Una iglesia hogareña que alguna vez reunió a cerca de 1.000 miembros y que hoy apenas conserva un pequeño grupo de fieles, enfrenta una nueva ola de hostigamiento por parte de las autoridades chinas, informó el medio especializado en derechos religiosos Bitter Winter.
Se trata de la Iglesia Guangfu, ubicada en Guangzhou, provincia de Guangdong, que este año conmemoró discretamente su 20.º aniversario. A pesar de su bajo perfil, la presión sobre los aproximadamente 20 asistentes que participaron en el culto del pasado 3 de agosto ha aumentado.
Según Bitter Winter, una promesa previa de las autoridades locales —que permitiría las reuniones siempre que la congregación evitara acciones legales y no tuviera contacto con los medios— fue abruptamente anulada por el nuevo jefe de Asuntos Religiosos del distrito de Baiyun, Yao Huaixiang, quien afirmó: “Ahora yo soy el líder. Lo que yo diga, se hace”.
A unos 120 kilómetros al noroeste de Hong Kong, la iglesia ha sufrido interrupciones en sus reuniones este año bajo excusas como “fallas eléctricas” o el incremento injustificado de los costos de seguridad contra incendios.

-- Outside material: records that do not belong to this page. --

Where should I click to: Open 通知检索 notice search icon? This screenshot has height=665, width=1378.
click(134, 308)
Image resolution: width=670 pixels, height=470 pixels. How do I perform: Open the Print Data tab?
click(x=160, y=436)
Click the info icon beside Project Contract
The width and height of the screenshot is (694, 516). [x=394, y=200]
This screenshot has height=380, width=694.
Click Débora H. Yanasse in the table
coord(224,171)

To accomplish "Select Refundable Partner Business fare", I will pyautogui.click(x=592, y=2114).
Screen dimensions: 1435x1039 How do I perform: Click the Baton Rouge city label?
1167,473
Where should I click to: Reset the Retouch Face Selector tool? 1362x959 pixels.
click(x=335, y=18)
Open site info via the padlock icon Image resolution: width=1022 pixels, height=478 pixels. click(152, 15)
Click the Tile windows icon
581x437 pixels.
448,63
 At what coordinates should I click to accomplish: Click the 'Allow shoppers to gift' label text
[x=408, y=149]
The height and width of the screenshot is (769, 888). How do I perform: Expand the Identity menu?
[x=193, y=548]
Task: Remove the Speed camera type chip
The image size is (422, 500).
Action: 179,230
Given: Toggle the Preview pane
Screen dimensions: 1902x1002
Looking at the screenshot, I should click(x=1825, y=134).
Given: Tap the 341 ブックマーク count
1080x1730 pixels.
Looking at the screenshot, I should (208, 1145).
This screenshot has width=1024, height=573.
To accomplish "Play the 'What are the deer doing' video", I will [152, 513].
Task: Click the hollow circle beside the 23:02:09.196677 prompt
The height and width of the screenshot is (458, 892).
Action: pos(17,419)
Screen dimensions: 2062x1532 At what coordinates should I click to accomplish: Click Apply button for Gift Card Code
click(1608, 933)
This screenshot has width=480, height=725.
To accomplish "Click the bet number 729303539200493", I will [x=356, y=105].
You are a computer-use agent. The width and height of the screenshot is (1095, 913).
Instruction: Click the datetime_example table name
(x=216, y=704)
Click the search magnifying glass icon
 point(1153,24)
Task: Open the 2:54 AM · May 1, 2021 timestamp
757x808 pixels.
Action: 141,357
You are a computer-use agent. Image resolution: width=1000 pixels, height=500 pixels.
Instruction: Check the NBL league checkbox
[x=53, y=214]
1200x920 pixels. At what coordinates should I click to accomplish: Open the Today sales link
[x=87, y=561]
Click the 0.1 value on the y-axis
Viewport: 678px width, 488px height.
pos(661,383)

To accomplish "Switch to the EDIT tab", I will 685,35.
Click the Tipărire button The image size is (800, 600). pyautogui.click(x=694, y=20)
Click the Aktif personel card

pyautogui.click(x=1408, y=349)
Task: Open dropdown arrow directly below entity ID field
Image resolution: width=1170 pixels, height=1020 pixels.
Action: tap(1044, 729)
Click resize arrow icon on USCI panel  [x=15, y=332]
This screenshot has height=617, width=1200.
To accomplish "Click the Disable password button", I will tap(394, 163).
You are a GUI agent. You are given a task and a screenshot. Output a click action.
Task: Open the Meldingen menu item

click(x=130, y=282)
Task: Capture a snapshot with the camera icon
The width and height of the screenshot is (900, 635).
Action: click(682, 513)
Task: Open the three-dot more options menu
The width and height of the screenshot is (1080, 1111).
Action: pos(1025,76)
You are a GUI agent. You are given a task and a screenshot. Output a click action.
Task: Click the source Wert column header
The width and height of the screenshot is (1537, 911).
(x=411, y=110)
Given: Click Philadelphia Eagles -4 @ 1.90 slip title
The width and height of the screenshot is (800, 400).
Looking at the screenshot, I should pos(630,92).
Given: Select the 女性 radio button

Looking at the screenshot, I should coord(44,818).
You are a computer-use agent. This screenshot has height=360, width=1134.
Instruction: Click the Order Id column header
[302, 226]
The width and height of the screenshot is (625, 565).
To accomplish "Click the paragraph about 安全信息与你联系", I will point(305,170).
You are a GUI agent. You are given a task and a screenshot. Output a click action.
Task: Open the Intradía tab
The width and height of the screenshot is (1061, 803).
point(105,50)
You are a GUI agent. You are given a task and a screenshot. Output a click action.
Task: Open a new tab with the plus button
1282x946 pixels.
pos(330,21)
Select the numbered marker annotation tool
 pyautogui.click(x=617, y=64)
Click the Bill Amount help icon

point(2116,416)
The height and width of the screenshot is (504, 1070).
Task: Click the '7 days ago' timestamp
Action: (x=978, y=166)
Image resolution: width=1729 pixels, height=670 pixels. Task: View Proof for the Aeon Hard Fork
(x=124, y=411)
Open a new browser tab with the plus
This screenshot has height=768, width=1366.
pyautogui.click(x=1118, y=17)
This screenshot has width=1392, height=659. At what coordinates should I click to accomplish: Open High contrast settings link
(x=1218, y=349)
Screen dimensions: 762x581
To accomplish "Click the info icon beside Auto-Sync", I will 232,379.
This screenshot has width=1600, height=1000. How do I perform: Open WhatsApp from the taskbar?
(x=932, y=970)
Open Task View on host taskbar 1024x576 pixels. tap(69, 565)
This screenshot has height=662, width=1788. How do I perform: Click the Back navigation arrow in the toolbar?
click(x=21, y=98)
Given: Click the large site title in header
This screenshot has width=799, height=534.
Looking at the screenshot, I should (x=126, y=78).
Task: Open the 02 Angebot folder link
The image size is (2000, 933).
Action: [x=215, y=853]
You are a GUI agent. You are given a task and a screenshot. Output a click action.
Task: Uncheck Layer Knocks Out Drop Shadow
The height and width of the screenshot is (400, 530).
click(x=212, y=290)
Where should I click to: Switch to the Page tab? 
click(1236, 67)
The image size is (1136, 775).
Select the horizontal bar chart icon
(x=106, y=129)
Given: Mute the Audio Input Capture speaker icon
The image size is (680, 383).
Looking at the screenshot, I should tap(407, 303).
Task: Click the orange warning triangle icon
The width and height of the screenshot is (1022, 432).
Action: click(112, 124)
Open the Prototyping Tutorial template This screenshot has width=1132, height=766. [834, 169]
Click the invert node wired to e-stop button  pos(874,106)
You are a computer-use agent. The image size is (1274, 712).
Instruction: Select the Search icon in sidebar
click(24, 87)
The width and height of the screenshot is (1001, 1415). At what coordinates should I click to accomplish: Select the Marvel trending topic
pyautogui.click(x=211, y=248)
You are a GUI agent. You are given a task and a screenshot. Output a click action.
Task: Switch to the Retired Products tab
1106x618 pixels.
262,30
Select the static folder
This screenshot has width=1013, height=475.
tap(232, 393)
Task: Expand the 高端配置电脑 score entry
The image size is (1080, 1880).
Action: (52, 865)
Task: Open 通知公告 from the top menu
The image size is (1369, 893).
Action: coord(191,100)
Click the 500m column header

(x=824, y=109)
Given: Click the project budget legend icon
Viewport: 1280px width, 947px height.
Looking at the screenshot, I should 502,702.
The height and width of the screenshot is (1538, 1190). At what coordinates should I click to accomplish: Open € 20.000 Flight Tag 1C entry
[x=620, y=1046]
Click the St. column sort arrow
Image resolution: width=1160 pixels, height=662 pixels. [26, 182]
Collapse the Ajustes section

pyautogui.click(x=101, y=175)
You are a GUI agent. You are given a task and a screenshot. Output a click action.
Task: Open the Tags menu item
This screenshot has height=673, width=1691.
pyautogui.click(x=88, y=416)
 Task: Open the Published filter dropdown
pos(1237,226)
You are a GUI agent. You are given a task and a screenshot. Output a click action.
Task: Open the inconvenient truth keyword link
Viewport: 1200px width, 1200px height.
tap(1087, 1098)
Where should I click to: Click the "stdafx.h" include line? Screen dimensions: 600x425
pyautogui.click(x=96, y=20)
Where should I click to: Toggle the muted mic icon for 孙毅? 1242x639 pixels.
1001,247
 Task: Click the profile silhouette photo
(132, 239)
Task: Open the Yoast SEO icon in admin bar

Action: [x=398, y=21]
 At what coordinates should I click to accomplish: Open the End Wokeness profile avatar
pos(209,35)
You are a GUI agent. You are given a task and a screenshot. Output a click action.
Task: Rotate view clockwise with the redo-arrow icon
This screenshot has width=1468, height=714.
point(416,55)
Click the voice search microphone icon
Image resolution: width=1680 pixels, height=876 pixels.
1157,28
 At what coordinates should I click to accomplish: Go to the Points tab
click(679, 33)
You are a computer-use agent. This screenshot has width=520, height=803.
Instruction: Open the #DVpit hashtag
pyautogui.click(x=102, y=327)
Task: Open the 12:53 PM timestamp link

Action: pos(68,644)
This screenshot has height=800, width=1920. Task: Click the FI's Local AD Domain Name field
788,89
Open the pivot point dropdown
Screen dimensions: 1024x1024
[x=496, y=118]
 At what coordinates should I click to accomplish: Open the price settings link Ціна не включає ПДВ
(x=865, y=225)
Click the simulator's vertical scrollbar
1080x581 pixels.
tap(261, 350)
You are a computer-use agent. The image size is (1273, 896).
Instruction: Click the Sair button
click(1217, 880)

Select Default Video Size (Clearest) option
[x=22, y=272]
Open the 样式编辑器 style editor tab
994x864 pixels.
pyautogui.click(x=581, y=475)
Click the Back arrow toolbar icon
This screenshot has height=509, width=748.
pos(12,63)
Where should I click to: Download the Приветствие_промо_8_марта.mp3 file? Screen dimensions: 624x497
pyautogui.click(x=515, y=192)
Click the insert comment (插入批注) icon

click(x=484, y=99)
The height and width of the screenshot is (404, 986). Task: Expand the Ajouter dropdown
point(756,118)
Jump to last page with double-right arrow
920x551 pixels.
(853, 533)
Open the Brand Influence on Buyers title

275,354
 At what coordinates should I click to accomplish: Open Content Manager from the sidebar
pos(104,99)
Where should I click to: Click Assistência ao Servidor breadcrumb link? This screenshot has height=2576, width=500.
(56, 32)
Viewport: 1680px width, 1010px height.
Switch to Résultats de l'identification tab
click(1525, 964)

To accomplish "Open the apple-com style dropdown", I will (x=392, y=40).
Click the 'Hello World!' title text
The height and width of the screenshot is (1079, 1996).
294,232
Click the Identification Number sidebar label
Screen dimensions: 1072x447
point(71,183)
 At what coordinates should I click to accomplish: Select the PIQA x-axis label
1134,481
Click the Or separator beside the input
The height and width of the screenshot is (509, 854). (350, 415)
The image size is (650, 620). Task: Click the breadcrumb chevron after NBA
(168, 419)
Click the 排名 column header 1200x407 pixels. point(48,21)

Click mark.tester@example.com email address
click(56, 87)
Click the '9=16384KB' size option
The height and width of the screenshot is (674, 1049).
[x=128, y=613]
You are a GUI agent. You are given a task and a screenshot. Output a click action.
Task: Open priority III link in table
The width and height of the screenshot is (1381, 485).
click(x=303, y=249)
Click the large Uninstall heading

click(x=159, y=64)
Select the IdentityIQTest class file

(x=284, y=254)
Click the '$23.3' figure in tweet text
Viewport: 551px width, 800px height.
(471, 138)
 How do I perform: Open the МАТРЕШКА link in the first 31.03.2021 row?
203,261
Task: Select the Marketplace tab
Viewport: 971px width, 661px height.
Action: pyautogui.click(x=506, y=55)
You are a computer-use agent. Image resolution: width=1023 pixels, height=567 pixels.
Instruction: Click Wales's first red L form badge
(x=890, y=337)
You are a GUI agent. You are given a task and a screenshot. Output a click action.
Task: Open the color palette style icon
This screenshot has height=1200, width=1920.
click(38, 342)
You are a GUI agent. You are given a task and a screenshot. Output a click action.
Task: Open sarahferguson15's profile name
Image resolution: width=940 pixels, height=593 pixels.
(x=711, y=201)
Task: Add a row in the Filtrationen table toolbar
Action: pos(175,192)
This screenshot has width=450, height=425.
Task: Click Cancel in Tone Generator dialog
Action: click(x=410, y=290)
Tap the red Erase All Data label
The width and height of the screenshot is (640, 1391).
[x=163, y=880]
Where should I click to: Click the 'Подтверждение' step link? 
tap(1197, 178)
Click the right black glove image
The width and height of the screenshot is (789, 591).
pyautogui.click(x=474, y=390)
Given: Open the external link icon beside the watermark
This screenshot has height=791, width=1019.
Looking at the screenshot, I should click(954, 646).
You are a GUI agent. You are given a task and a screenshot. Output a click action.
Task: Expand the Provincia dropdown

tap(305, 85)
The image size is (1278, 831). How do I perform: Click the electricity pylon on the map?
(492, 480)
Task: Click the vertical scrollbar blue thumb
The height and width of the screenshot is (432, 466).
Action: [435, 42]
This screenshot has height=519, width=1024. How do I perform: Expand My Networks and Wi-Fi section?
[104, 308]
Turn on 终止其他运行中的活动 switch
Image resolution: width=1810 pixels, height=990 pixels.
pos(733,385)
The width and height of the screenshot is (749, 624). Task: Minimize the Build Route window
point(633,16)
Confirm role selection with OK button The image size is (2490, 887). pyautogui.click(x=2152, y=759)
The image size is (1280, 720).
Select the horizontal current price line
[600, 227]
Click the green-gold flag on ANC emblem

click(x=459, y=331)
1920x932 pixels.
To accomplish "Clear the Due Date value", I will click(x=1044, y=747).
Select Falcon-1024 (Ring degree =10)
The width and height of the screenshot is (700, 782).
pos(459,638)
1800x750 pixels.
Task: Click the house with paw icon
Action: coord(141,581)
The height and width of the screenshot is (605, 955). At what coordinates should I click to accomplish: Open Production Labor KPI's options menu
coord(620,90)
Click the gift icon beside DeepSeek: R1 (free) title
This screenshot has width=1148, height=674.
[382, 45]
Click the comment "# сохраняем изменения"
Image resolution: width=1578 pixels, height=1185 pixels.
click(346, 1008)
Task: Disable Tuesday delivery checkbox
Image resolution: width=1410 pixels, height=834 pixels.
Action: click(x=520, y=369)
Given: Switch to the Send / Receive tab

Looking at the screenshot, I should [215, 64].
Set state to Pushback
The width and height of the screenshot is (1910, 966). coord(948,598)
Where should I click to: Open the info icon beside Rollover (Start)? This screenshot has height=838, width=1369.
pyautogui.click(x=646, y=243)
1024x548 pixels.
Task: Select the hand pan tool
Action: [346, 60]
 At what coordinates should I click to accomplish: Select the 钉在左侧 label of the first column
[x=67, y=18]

En las inmediaciones se han instalado cámaras de vigilancia para monitorear a los asistentes, y las autoridades han elaborado una lista de 58 miembros a los que hostigan con llamadas telefónicas, visitas domiciliarias y presión a sus empleadores.
Las amenazas alcanzan incluso a menores de edad. Bitter Winter reportó que el hijo discapacitado de un feligrés perdió la asistencia gubernamental después de que un jefe de aldea le dijera sarcásticamente: “¿No eres cristiano? Entonces deja que Jesús te dé asistencia social”. En otro caso, la hija adolescente de un miembro fue advertida de que su educación podría verse en riesgo si continuaba asistiendo a la iglesia. Además, algunas familias han recibido amenazas de desalojo y varios creyentes han sido forzados a firmar compromisos para abandonar los servicios religiosos.
Fundada en 2005 por el pastor Ma Chao —también conocido como pastor Mark—, la Iglesia Guangfu ha sido blanco de acoso sistemático desde 2015 por parte de la Oficina de Asuntos Religiosos, la Seguridad Pública y otras agencias locales. Las medidas han incluido clausuras de lugares de culto, sellado de puertas, desalojos forzados y el bloqueo de la formación teológica del pastor en el extranjero. En su décimo aniversario, funcionarios irrumpieron violentamente en la celebración, golpearon a trabajadores y asistentes, y confiscaron materiales.
El pastor Ma ha sido detenido en múltiples ocasiones sin cargos. En una de ellas, al preguntar la razón de su arresto, un funcionario le respondió: “No ha hecho nada; si lo hubiera hecho, estaría en prisión. Solo cumplimos órdenes”.
En 2017, las autoridades sentenciaron a Li Hongmin, miembro de la congregación, a 10 meses de cárcel por imprimir literatura cristiana —incluidos himnarios y el libro Hijo Errante— y clausuraron su editorial. Los miembros también han sido presionados para firmar declaraciones comprometiéndose a no participar en “actividades religiosas ilegales” ni difundir contenido religioso por internet. El anciano Zhang Zhibiao se ha negado a firmar, lo que ha derivado en un seguimiento aún más estricto de sus movimientos.
A pesar de todo, la congregación remanente se mantiene firme. El pastor Ma declaró recientemente: “Si el Señor lo permite, lo afrontaré con calma. Estoy preparado, sea la cárcel o el martirio… Sus engaños y tácticas están bajo el control de Dios. Si Él no lo permite, no se me caerá ni un pelo de la cabeza. Creo firmemente en la protección de Dios sobre su iglesia”.
La Iglesia Guangfu, al igual que otras iglesias hogareñas no registradas en la red oficial controlada por el Estado —las Iglesias de las Tres Autonomías—, ha sido objetivo de la campaña de “sinización” promovida por el presidente Xi Jinping. Esta política, planteada en 2016, busca que todas las religiones se subordinen a la ideología del Partido Comunista Chino (PCCh), y no solo que se adapten a la cultura y tradiciones chinas.
Las exigencias para incluir propaganda del PCCh en los sermones han aumentado, y las redadas contra iglesias no registradas se han vuelto habituales, bajo la justificación de salvaguardar la “seguridad política” y la “estabilidad social”.
China ocupa el puesto 15 en la Lista Mundial de Vigilancia 2025 de Puertas Abiertas, que enumera los 50 países donde ser cristiano resulta más difícil.